Le Destin de Cassandra, Anna Jacobs.

Le destin de Cassandra par Jacobs      Cela fait quelques jours déjà que j’ai terminé Le Destin de Cassandra, et je dois dire que je suis enchantée de ma lecture. Ce roman est déjà en lice pour être prêté et alimenter des discussions livresques car je connais trois lectrices qui seraient séduites! 

      Ce roman se déroule en 1861, en Angleterre, temps de crise où les filatures de coton ferment, temps difficiles où la vie des femmes et des ouvriers n’est pas aisée. Nous découvrons alors une famille hors normes, celle d’Edwin Blake et de ses quatre filles : Cassandra, Pandora, Xanthe et Maia. Des femmes courageuses qui devront surmonter bien des obstacles et affronter bien des coups du sort, surtout quand leur tante s’en mêle pour les conduire à leur perte.

       Vous l’aurez compris, nous avons ici une saga familiale, un peu à la Jane Austen : la place des femmes est prépondérante dans ce roman, qu’il s’agisse de femmes dévouées à leur époux, de femmes acariâtres aimant à ruiner la vie des autres, d’ouvrières réduites à la misère. La question du mariage, de la classe sociale, des inégalités entre les classes sociales et les effets de la société puritaine de l’époque ont aussi la part belle et compliquent grandement la vie de nos quatre sœurs. J’ai beaucoup aimé retrouver ce regard affûté sur la société et ses travers. La figure du pasteur catholique est terrible : homme de foi, mais surtout homme dur, méprisant pour les classes ouvrières, courtisan des puissants, il se retranche derrière une foi qui n’en est plus vraiment une et se laisse berner par l’hypocrisie, l’envie et la méchanceté si l’argent entre en lice. Un homme redoutable et détestable qu’Anna Jacobs rend insupportable avec un réel brio. Heureusement pour nos héroïnes, cet homme cruel trouve son contrepoint avec le pasteur méthodiste et, l’oeuvre ne bascule pas vers une satire de la religion mais bien vers une critique implicite des travers humains et de l’attraction de l’argent sur les êtres. A cela s’ajoute bien entendu, la mesquinerie des uns et des autres, la brutalité, les petites cruautés ordinaires qui donnent tout le tragique du roman. 

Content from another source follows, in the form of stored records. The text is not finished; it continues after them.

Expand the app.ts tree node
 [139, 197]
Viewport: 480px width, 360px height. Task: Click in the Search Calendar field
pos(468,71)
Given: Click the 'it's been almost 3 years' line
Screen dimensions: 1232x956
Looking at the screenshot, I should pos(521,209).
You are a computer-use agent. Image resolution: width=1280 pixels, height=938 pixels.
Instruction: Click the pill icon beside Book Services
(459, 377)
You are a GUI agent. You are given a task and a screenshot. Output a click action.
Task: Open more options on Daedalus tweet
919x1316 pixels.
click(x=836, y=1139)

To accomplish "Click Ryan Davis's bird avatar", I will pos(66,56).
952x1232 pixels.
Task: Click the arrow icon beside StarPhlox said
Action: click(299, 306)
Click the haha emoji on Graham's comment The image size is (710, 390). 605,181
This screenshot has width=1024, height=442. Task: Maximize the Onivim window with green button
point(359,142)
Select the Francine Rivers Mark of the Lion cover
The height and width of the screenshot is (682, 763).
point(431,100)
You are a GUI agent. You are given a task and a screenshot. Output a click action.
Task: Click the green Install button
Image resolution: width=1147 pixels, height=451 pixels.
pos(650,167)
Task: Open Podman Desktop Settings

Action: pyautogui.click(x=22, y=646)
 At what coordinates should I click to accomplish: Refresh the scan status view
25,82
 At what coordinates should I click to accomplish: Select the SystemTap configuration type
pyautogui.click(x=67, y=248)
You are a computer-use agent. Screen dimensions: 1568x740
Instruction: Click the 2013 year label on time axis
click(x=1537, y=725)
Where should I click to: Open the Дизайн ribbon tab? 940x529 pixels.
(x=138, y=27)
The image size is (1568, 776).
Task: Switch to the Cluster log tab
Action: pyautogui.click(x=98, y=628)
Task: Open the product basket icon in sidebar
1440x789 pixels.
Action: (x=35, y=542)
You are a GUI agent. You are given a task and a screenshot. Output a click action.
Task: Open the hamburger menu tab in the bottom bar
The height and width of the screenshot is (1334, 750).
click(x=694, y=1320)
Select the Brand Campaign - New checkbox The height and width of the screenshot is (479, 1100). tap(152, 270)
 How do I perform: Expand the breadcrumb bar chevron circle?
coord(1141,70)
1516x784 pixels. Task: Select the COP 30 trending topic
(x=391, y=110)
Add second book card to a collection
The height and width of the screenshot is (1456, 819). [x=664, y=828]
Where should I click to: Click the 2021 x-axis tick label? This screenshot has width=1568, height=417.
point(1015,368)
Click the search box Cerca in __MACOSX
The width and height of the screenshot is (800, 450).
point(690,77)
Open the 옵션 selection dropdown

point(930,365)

      La figure de la tante Isabel Blake irradie de cruauté et de méchanceté, sans être caricaturale. Elle est l’incarnation de la femme mauvaise, perverse même, qui s’enorgueillit de blesser autrui. Elle poursuit de sa haine implacable ses nièces et de page en page, le portrait de cette femme nous glace le sang. Elle est pourtant la pierre angulaire du roman, car tout découle d’elle et de sa haine. Comme les sœurs n’ont plus leur mère, elle constitue une figure maternelle inversée, à l’image des marâtres des contes, et tient parfaitement son rôle dramaturgique. Sans gâcher le plaisir de la découverte, je vous dirai juste que l’autrice nous ménage une chute des plus savoureuses la concernant et que je n’ai pas boudé mon plaisir en la découvrant!

      Cassandra et ses sœurs sont bien entendu au cœur de l’oeuvre aussi. Je ne m’attarderai que sur Cassandra, bien que toutes aient un vrai rôle à jouer. Elle est étonnante et nous séduit assez vite. Elle se montre forte dans l’adversité, accepte la déception amoureuse avec une bravoure réelle, se sacrifie pour les autres. Elle est aussi une femme intelligente et audacieuse, qui ne se laisse pas écraser par les autres et leur superbe. Franche jusqu’à s’attirer les déplaisirs des grands, elle sait être raisonnable lorsque la situation l’exige et faire taire son cœur indépendant et fier. Cassandra est réellement une héroïne, comme le sont Elisabeth Bennet ou Elinor Dashwood… et bientôt, le souffle de l’aventure et du Destin nous emporte avec les sœurs par delà les mers.

      Alors, effectivement, il y a des passages attendus notamment entre Reece et Cassandra, il y a quelques scènes classiques, mais cela ne gâche pas non plus la lecture et ne fait pas basculer le roman dans le cliché.

      J’ai particulièrement aimé la narration, douce et fluide, elle s’écoule et les pages glissent entre nos mains sans que nous ne nous en apercevions. La critique sociale est subtile, elle ne freine jamais la lecture, n’alourdit pas le phrasé. Et, un peu à la manière d’un Steinbeck, Anna Jacobs évoque le sort des ouvriers, la dureté de la vie, la perte de l’emploi, la misère et l’exode, sans misérabilisme, sans atermoiement et sans pathos, de manière simple et directe. Alors, bien entendu, la plume n’est pas la même, mais le lecteur retrouve le plaisir d’un roman aux mille facettes, pas juste une romance, pas juste un roman social. Ici, individu et société sont sans cesse intrinsèquement liés, que ce soit en Angleterre ou en Australie, terre d’asile, terre de nouveau départ ou terre d’échec, cela, seul le tome 2 nous le dira. J’ai vraiment aimé cet aspect de l’écriture qui permet de nous captiver et de nous ballotter au rythme des mésaventures des personnages.

       Ainsi, Le Destin de Cassandra est une très jolie lecture : les personnages sont hauts en couleur, l’écriture est fluide et rien ne l’entrave, le souffle de l’aventure et de la tragédie tourne les pages plus vite que nos doigts… Je quitte à regrets Cassandra et ses sœurs car je sens venir d’autres orages au dessus de leur tête et je crains déjà pour elles.